Teletype: anything Pam’s New Workout can do, Teletype can do better. And also a lot of other things that you might want to do with gate or CV processing or generation. As a full-time software developer, I find its simple scripting language to be refreshingly simple — but I recognize a lot of people just won’t want to interact with modules in this way, and that’s okay.

TXb: just a doodad to let Teletype query the Sweet Sixteen’s fader values. If I need to free up exactly 1HP of space in the future I could “hide” it inside the case and leave a gap instead.

Bottom/front row: utilities + misc.

ES-3 (and hidden ES-6, thanks to the Mult+PassThru): channels of communication with the DAW. I use it for audio much more than CV. I can’t imagine going back to only having the analog audio inputs now.

Gozinta: rarely needed, but sometimes I do want to boost a signal a lot.

CVilization: as a basic matrix mixer it’s dead simple to use. Getting into the more advanced possibilities requires looking at a cheat sheet, but it’s not a bad experience. This is a tool I definitely don’t need in every patch, but can do some clever things and once in a while it really justifies itself.

Natural Gate: I don’t use it as much since getting more into drones, but it is gorgeous. Demand vs. supply is so skewed that I could easily resell it for almost 3x what I paid for it new, but I would probably regret it immediately if I did.

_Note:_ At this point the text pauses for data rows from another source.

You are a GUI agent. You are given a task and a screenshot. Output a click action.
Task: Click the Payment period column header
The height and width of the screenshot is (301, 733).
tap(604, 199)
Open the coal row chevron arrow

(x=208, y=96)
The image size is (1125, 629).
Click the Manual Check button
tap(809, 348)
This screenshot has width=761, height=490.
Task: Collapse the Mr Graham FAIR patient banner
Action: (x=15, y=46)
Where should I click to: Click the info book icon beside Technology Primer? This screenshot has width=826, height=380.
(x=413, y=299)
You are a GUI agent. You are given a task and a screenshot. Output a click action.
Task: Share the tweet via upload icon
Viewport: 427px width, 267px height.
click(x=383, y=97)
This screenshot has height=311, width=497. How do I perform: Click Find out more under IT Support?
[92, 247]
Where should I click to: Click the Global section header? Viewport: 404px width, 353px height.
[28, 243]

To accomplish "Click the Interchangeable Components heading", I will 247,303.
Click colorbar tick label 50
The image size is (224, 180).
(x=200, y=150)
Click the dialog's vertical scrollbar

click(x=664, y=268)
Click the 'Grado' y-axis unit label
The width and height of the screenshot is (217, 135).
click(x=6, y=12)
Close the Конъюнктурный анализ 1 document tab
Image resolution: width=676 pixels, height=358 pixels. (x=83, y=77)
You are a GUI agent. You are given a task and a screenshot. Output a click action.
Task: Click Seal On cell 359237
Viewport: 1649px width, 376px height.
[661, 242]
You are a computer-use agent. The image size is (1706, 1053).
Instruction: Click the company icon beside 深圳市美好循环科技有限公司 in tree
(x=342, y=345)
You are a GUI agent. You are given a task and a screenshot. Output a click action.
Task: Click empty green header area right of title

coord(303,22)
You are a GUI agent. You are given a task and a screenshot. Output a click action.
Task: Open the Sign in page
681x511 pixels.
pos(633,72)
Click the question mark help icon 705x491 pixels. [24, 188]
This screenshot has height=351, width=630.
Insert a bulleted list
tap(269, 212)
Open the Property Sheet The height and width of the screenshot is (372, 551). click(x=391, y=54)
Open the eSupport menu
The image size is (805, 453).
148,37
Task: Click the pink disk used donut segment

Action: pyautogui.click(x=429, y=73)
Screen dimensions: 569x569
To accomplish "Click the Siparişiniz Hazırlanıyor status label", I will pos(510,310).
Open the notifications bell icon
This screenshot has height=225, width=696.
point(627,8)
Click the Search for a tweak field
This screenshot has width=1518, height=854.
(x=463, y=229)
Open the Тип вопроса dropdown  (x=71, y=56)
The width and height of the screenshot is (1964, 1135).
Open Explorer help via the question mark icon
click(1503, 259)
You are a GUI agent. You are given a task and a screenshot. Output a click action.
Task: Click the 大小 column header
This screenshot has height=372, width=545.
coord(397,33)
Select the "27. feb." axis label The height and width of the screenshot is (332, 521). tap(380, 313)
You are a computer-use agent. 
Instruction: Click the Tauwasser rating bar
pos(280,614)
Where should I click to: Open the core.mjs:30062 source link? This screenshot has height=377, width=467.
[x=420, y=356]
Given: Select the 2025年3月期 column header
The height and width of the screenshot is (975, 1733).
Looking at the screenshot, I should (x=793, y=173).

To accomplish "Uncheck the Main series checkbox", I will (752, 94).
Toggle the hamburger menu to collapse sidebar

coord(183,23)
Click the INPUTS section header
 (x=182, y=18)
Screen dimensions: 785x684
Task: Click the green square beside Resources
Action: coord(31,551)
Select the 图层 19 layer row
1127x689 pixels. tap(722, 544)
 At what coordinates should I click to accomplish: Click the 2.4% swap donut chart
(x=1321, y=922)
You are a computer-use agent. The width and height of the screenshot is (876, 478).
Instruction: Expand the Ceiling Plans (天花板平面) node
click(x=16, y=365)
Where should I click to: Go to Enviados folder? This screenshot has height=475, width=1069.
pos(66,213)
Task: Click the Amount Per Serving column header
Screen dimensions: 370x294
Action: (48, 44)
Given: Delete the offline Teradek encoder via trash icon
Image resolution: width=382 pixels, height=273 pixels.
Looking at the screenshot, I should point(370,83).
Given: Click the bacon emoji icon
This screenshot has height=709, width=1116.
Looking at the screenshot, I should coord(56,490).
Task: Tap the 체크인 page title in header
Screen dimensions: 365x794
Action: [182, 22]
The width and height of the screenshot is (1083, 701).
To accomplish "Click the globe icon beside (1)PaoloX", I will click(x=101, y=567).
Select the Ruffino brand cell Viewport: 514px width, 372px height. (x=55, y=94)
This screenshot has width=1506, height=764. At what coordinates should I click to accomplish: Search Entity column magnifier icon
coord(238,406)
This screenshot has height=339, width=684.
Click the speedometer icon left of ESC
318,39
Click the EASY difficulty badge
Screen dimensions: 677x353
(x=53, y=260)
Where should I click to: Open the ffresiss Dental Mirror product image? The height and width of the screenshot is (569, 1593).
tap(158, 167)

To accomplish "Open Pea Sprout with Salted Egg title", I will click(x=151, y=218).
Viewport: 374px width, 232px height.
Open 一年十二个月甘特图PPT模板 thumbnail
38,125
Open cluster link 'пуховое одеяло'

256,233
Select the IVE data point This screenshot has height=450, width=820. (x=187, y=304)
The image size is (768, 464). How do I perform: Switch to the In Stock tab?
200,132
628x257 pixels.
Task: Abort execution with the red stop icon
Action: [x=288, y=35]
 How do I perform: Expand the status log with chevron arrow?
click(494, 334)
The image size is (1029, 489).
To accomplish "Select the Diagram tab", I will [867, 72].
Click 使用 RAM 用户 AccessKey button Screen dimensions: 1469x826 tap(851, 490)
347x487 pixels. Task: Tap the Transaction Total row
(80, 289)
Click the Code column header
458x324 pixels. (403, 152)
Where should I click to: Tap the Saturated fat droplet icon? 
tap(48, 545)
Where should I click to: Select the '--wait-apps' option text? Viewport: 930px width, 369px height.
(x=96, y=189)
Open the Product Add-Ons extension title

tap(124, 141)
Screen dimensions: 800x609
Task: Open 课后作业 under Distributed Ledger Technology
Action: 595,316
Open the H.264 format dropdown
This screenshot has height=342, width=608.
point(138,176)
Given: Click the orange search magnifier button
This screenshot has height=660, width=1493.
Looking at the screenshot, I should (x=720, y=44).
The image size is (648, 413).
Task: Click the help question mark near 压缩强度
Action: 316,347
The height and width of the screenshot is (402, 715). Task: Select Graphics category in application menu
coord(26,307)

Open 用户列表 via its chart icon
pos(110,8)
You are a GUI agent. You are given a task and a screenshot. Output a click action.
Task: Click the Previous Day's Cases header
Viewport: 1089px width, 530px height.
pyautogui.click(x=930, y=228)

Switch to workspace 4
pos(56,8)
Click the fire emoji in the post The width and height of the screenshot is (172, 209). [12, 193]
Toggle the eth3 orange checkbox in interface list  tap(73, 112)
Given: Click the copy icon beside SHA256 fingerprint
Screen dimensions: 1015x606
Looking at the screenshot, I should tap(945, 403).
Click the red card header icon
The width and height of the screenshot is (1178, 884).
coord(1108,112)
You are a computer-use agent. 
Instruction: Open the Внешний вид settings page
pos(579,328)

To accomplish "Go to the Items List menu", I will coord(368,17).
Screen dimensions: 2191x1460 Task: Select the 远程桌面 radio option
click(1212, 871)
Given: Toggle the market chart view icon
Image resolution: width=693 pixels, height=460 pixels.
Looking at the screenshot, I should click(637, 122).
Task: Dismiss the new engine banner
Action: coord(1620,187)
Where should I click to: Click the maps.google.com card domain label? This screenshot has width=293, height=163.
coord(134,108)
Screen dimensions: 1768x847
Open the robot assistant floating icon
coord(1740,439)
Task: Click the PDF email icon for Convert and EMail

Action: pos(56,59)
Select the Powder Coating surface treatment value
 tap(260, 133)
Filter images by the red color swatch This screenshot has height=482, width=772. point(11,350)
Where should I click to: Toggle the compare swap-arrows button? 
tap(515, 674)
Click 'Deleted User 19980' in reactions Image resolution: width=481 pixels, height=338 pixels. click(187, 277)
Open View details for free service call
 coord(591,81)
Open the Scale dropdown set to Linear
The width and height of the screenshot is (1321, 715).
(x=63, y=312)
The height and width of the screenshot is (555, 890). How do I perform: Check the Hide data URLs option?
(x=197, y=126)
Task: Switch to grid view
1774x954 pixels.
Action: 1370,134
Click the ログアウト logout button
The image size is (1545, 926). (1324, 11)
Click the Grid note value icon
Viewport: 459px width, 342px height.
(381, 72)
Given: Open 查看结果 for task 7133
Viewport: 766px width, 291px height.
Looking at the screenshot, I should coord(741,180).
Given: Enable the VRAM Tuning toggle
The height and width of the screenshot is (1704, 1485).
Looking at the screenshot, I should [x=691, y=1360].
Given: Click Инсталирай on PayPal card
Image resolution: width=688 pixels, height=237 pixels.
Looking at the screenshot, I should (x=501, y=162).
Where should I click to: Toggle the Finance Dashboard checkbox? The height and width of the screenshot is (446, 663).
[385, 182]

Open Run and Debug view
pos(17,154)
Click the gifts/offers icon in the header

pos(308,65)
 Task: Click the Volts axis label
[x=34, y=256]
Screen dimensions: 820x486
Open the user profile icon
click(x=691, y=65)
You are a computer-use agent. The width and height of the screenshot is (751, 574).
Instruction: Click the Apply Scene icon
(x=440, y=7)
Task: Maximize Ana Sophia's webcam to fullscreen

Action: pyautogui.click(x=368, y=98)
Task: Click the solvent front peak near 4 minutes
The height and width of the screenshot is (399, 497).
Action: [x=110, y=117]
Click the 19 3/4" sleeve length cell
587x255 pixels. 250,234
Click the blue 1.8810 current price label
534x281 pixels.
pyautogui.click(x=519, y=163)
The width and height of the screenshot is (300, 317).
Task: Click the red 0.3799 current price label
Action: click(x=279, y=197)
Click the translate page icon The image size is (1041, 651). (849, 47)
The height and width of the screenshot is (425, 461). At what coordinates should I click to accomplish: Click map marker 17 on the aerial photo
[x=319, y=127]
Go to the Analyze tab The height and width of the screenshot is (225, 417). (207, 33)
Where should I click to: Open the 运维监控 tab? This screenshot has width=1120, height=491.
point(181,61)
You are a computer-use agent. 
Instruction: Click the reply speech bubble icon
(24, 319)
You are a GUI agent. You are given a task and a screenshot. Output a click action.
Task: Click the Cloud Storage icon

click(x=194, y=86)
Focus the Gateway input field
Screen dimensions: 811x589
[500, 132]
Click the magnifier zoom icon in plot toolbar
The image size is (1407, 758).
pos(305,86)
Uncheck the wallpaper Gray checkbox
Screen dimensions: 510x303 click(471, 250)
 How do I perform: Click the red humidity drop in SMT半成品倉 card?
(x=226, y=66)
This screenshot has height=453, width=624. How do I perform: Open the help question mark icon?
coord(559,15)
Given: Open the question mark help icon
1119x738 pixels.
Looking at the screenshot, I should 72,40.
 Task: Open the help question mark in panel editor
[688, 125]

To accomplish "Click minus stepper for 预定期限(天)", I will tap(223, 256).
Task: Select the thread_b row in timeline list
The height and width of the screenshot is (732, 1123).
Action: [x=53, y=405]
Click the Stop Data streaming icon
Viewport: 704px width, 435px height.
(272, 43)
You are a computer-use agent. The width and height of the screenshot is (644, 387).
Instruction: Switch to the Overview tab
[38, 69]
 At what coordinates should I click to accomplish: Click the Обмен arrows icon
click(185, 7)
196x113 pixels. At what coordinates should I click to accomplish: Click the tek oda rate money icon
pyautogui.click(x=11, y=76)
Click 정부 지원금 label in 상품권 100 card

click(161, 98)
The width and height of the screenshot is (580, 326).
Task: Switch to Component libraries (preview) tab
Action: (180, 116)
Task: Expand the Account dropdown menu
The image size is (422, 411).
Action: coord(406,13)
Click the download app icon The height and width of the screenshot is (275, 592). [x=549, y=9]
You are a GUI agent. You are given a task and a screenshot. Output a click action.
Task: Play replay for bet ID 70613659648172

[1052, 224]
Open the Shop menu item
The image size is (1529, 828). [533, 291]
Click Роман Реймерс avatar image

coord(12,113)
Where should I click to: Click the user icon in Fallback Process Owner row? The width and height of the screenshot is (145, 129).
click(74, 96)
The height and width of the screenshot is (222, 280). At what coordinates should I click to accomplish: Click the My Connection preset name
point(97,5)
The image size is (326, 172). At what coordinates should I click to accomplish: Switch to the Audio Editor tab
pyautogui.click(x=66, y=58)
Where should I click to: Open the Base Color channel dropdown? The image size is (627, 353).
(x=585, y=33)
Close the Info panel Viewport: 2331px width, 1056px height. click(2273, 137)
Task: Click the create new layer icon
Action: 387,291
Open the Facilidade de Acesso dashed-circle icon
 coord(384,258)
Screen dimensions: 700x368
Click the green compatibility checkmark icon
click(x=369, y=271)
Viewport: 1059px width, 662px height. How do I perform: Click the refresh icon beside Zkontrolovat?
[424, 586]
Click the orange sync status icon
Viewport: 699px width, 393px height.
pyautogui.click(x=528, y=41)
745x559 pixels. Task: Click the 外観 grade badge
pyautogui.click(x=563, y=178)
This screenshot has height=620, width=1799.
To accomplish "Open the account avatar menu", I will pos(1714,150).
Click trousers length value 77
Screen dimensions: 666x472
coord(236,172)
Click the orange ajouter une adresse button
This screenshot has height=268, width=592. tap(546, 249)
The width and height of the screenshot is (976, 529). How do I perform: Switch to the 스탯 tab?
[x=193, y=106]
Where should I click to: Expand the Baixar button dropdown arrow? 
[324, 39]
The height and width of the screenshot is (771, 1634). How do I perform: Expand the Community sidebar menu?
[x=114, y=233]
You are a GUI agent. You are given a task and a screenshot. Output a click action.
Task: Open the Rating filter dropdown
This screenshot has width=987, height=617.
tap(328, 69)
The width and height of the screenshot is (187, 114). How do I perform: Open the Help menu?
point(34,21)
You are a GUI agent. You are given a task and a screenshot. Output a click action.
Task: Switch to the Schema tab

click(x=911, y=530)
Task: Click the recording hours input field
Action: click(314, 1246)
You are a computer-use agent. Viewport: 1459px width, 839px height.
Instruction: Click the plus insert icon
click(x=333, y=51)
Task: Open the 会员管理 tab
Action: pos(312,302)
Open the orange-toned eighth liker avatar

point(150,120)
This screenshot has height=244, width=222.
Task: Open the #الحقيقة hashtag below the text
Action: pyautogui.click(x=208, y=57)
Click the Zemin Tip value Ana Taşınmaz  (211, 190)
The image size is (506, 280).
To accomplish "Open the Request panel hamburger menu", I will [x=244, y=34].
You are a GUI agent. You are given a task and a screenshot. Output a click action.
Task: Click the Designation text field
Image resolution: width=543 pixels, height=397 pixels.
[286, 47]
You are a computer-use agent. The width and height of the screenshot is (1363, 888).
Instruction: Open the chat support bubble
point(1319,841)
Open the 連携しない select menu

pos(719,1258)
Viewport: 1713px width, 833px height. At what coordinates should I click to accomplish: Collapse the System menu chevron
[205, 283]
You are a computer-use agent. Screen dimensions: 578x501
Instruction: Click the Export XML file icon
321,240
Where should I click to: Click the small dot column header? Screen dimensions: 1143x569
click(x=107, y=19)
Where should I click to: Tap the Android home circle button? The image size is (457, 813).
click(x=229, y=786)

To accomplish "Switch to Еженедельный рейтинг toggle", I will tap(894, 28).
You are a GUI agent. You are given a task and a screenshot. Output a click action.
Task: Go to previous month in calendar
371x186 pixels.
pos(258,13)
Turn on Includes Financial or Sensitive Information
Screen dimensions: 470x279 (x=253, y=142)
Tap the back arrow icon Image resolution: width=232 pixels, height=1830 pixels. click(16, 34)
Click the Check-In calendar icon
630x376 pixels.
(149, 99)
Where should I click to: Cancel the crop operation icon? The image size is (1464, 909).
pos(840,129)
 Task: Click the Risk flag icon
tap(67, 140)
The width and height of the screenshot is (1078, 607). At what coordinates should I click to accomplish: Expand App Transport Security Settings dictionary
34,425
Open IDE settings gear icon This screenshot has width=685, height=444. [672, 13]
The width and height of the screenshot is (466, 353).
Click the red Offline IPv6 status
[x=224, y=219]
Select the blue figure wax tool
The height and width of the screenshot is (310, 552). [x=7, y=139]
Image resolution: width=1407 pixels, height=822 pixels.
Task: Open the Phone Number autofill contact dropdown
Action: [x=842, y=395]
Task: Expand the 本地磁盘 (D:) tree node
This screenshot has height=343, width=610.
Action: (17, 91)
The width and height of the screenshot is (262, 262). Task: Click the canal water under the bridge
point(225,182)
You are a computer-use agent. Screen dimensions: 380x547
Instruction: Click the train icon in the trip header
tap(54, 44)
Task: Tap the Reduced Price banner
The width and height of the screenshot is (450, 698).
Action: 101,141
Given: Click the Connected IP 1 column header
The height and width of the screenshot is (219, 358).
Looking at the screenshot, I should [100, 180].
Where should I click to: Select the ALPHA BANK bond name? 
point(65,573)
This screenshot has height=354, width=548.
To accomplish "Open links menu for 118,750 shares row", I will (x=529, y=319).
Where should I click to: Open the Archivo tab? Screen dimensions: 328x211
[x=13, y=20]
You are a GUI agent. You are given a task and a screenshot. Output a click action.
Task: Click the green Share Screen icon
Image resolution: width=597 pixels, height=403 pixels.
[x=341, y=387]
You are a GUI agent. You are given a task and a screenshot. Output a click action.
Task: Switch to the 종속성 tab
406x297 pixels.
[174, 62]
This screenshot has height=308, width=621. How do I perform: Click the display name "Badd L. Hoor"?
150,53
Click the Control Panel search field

MSCL: good for when I want a signal to be hotter, but not too hot — protecting inputs that tend to clip in unpleasant ways for instance, or keeping feedback loops right on the edge without exploding.

Tallin: still a favorite VCA thanks to its distortion options, and compact size without feeling cramped.

Drezno (and space reserved for Jena): amazing as a waveshaper and noisifier. Very good as a pattern extractor/maker/mangler.

FM Aid: not often used for its stated purpose, but as a variation on a wavefolder. I have a lot of FM stuff already, but once in a while it’s good to mix things up or do the impossible.

Blinds: like a super-Shades, but also a ring modulator/crossfader. I should have had one earlier in my modular journey.

Ana: multiple ways of taking two signals (or one signal and a reference level) and doing something to them makes for some fine waveshaping possibilities and alternatives to FM.

Portal: this should really be in the FX row I suppose, but I’ve used it to generate impulses and noise to drive other things. When I got it I was worried it would be harsh and not very commonly useful, but it can be tamed and put to good use.

Planar: there is no more fun way to crossfade between sounds, or tweak a couple of parameters together, or both at the same time.

Bonus level: the Pod60

Blades: overall favorite (dual!) filter ever, due to its considerable versatility. I like my filters to be more than filters, and this has a heavy drive or wavefolding stage, can act as an analog complex oscillator with phase modulation, etc.

Angle Grinder: another example of versatility, as an oscillator it can sound remarkably wavetable-like thanks to its “grind” section. It can be really stable or chaotic and weird depending on how you dial it in. And the highpass just sounds really great to me for some reason.

Sweet Sixteen: the control center for my recording sessions, I have it handling mix levels in the DAW, effects amounts and parameters in both hardware and software, custom/quantized pitches in Teletype, and simple attenuator duty all at once.